Accurate prediction of multi-label protein subcellular localization through multi-view feature learning with RBRL classifier.

Abstract

Multi-label proteins can participate in carrier transportation, enzyme catalysis, hormone regulation and other life activities. Meanwhile, they play a key role in the fields of biopharmaceuticals, gene and cell therapy. This article proposes a prediction method called Mps-mvRBRL to predict the subcellular localization (SCL) of multi-label protein. Firstly, pseudo position-specific scoring matrix, dipeptide composition, position specific scoring matrix-transition probability composition, gene ontology and pseudo amino acid composition algorithms are used to obtain numerical information from different views. Based on the contribution of five individual feature extraction methods, differential evolution is used for the first time to learn the weight of single feature, and then these original features use a weighted combination method to fuse multi-view information. Secondly, the fused high-dimensional features use a weighted linear discriminant analysis framework based on binary weight form to eliminate irrelevant information.
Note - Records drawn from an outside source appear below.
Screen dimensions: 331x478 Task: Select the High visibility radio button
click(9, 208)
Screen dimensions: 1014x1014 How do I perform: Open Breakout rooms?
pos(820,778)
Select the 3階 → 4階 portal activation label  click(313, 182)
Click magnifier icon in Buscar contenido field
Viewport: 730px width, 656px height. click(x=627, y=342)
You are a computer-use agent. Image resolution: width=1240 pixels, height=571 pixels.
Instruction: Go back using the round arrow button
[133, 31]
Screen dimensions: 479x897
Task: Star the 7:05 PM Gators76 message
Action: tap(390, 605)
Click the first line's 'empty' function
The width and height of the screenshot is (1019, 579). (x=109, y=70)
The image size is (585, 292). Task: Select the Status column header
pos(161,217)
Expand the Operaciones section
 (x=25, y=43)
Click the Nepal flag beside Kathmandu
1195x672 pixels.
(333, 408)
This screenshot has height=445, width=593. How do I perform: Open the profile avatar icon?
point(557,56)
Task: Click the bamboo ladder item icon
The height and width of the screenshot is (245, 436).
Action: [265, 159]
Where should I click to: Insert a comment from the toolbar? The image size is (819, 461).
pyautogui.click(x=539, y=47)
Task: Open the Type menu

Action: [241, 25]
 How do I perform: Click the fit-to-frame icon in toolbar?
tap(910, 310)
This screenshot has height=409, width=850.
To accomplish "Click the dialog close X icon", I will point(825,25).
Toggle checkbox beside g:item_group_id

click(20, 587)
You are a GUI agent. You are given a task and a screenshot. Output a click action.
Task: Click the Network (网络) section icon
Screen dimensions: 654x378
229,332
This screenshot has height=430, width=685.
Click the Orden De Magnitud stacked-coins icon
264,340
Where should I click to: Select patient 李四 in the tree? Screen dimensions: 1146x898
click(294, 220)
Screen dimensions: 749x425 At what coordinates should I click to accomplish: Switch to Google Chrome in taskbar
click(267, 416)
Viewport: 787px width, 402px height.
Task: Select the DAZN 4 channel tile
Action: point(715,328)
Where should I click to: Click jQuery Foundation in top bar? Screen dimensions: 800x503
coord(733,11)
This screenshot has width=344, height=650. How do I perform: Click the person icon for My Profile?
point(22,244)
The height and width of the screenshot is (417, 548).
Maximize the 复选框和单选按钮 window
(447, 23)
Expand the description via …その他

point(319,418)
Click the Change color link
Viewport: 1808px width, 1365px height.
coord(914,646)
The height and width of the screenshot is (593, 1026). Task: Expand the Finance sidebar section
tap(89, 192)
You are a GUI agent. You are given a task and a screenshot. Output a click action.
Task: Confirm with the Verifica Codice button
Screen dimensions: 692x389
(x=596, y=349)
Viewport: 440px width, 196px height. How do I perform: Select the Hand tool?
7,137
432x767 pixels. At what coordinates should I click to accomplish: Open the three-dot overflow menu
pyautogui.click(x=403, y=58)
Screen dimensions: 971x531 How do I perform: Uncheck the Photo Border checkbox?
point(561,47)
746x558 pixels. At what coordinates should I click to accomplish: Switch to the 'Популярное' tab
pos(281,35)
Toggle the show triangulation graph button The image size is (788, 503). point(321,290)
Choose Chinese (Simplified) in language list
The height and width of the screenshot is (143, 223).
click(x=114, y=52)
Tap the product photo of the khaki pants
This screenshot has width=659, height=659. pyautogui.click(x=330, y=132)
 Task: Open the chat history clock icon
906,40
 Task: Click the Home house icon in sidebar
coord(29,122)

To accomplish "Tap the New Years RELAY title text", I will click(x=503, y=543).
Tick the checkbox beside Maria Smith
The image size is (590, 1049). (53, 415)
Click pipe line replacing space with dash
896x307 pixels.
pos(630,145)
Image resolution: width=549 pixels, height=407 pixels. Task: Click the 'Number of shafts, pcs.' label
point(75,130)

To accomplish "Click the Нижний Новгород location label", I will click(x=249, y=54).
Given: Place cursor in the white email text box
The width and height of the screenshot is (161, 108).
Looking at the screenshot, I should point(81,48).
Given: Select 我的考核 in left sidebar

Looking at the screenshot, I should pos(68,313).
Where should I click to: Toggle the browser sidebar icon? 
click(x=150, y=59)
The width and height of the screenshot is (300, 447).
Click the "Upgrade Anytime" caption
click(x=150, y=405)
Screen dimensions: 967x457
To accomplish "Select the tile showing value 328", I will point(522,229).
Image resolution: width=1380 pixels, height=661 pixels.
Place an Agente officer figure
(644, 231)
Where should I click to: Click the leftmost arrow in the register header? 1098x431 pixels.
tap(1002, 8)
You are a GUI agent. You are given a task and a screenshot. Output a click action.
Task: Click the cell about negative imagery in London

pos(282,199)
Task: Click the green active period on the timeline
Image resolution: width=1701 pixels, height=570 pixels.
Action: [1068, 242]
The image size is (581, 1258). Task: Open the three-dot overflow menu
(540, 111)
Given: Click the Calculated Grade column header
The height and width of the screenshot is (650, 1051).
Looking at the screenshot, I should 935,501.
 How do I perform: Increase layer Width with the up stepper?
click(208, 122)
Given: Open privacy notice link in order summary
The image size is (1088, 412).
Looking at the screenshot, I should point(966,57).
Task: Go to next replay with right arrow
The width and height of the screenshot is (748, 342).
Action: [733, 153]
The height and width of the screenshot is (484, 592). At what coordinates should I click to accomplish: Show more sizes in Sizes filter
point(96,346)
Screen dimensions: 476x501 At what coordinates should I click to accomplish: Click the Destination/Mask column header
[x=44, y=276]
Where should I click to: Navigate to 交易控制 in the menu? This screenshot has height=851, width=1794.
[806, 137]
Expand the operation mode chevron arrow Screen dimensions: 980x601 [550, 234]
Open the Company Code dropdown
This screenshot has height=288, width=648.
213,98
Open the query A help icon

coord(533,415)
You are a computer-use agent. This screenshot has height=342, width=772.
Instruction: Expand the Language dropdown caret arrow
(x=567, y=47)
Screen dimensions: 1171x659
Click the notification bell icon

Finally, the best feature vector is input into the joint ranking support vector machine and binary relevance with robust low-rank learning classifier to predict the SCL. After applying leave-one-out cross-validation, the overall actual accuracy (OAA) and overall location accuracy (OLA) of Mps-mvRBRL on the training set of Gram-positive bacteria are both 99.81%. The OAA on the test sets of plant, virus and Gram-negative bacteria datasets are 97.24%, 98.55% and 98.20%, respectively, and the OLA are 97.16%, 97.62% and 98.28%, respectively. The results show that the model achieves good prediction performance for predicting the SCL of multi-label protein.